**GIVEN PASSAGE**
# # # # #
Scottish education administrator (1859–1930)

Sir William Symington McCormick (29 April 1859 – 22 March 1930) was a Scottish scholar and educational administrator. He was the first secretary of the Carnegie Trust and was a professor at University College, Dundee.

== Life and career ==
McCormick was born on 29 April 1859 on Dunbar Terrace in Dumfries, Scotland, the eldest son of William McCormick, an ironmonger, and his wife, Agnes Ann Symington. He was educated locally at Dumfries High School.

After graduating MA from the University of Glasgow in 1880, he worked for a short time as assistant lecturer in mathematics to Hugh Blackburn before attending the University of Göttingen and the University of Marburg to study literature. On his return to Scotland, he worked as assistant lecturer in English literature to John Nichol from 1884. In 1890, McCormick was appointed as Professor of English Language and Literature by the then University College, Dundee, alongside a lectureship at the University of St Andrews. When the women only Queen Margaret College amalgamated with the University of Glasgow in 1892–93, McCormick became the head of department and lecturer on English language and literature there.

McCormick career turned towards academic administration starting in 1900 when he was asked by the General Medical Council to prepare a report on preliminary examination for medical students. The following year, he was appointed as the first secretary of the Carnegie Trust.

In 1903 he was elected a Fellow of the Royal Society of Edinburgh. His proposers were Sir John Murray, Sir Robert Pullar, Robert Flint and Alexander Buchanan.

From 1906 until his death, McCormick held a number of government committee positions related to state university funding. Alongside his many other positions, he served as chairman of the Advisory Council for Scientific and Industrial Research from 1915.

McCormick received an honorary doctorate (LL.D.) from the University of St Andrews in February 1902. In 1928, he was elected to the Fellowship of the Royal Society under its Statute 12 regulation for "conspicuous service to the cause of science, [and] such that his election would be of signal benefit to the Society". Having already been made a Knight Bachelor in 1911, McCormick was made a Knight Grand Cross of the Order of the British Empire in 1929.

== Personal life ==
In 1897 McCormick married Mabel Emily Cook, daughter of Sir Frederick Cook, 2nd Baronet in 1897. Together, they had one son and two daughters. They lived at Frognal Priory in Hampstead, London.

McCormick died at sea on 22 March 1930.

== Publications ==
- Three Lectures on English Literature, 1889.
- "Thomas Hoccleve" in Encyclopædia Britannica, (11th ed.), 1911.
# # # # #
**INFORMATION SHOWN**

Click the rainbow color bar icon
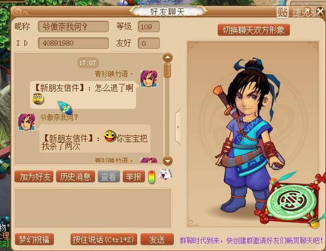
# # # # #
**DIRECTIONS**
**a.** In the McCormick biography, what role did McCormick hold on the Advisory Council for Scientific and Industrial Research from 1915?
**b.** Set down the McCormick biography word for word, starting at "In 1903 he was" and ending at "and Alexander Buchanan.".
The material above stands apart from the McCormick biography.

**TASK RESULTS**
**a.** He served as its chairman.

**b.**
In 1903 he was elected a Fellow of the Royal Society of Edinburgh. His proposers were Sir John Murray, Sir Robert Pullar, Robert Flint and Alexander Buchanan.